Tuesday, May 26, 2009

When demand does not equal supply

OK, boys and girls the term for the day is ceteris paribus. It is Latin for "all else equal."

I teach about supply chains. How raw materials are transformed and end up in your house as a finished good. The supply chain for oil to gas has only a few steps that can boiled down to:

Extraction -> transport -> refining -> transport -> local gas station -> your car

The problem right now is that there is a HUGE overstock at the world's refineries. Tankers are being paid to sit in the ocean because the oil waiting to be refined simply has nowhere to go.

Economics 101 says anytime there is too much supply the price must fall to clear out the market. If say, gas fell to $1/gallon we'd all be so happy we'd drive a lot more and the extra supply would get used up.

The over supply of oil should lead to a drop in oil prices, ceteris paribus. Instead, the price of oil has been on a steady climb. From a low of just under $33/barrel a few months ago to over $60 now.

At the moment all else is not equal. At yesterday's conference 3 other economists spoke (besides Krugman). They disagreed on many details but they were all in agreement on one key prediction: The dollar is going to drop and drop quite a bit before the year is over.

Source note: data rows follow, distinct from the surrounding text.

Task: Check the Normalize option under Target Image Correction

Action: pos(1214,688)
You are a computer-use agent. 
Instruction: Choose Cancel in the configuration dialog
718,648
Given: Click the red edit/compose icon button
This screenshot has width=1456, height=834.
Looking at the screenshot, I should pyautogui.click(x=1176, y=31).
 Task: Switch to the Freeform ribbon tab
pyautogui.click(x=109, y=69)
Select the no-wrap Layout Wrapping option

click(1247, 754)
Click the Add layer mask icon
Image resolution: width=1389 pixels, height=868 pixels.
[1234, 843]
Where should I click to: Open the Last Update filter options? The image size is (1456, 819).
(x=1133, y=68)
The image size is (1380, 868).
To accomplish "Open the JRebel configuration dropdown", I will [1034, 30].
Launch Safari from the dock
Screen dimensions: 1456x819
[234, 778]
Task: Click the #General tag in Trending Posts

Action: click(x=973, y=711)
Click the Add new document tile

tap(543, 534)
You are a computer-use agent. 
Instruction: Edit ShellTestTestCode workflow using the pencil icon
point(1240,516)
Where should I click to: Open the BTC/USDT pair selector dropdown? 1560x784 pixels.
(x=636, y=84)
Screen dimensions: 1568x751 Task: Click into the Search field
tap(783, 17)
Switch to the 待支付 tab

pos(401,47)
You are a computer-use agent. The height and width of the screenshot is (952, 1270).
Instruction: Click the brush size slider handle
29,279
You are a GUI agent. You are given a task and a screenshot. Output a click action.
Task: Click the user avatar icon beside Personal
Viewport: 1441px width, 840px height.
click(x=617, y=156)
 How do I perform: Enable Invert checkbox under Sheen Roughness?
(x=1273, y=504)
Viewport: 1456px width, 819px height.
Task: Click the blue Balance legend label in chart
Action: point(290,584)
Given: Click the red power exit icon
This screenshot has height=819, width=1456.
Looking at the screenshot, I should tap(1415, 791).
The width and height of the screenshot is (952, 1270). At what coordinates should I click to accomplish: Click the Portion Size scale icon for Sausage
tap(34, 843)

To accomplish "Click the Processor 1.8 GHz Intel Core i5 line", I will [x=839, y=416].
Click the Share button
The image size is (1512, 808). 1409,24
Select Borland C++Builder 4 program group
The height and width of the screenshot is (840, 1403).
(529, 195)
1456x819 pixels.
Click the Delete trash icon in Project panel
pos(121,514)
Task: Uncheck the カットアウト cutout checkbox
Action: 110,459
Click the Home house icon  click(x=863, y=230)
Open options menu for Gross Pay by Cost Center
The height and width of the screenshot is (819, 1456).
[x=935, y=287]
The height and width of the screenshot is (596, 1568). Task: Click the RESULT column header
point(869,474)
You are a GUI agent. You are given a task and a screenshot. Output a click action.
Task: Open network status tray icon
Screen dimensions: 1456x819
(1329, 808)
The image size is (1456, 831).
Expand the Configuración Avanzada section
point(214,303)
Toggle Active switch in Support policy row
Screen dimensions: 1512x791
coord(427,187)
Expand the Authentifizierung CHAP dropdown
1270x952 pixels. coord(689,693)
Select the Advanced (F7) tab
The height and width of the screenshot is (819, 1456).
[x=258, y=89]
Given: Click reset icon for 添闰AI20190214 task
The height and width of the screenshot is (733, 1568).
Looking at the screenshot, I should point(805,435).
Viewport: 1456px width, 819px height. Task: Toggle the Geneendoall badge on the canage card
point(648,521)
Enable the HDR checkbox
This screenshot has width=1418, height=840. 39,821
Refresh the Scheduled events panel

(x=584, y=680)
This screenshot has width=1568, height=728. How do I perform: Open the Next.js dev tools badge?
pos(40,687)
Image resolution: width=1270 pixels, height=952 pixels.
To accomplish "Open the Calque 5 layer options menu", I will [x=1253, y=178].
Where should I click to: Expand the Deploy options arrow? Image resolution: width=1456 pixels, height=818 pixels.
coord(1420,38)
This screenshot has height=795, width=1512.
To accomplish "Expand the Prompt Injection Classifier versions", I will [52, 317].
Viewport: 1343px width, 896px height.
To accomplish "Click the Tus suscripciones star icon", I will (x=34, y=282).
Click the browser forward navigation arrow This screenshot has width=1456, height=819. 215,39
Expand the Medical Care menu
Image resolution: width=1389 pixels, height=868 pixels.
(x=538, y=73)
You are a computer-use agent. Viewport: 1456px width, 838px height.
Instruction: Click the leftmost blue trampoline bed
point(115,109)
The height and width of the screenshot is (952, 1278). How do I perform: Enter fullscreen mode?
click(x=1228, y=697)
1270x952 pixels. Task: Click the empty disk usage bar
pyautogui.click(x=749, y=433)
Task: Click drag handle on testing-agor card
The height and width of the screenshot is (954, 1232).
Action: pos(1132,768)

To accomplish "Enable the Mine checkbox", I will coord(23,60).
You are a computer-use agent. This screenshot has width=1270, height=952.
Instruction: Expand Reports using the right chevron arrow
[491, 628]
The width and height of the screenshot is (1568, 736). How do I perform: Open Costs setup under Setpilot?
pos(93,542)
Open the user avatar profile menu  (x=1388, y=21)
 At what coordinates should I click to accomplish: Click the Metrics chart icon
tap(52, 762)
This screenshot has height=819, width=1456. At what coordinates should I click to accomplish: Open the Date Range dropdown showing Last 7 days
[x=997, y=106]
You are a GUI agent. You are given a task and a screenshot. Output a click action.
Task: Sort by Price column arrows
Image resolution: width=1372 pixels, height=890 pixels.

So traders are bidding on oil sitting out there doing nothing rather than keeping their money in dollars. Meanwhile, the dollar is depreciating (meaning everything we buy from the rest of the world costs more) and the price of oil is going up.

Double whammy. I hope this brightens your mood as you head back to work.

1 comment:

  1. Wouldn't a weak dollar also mean that our debt with foreign countries such as China would actually not cost as much?! See, it's not all bad!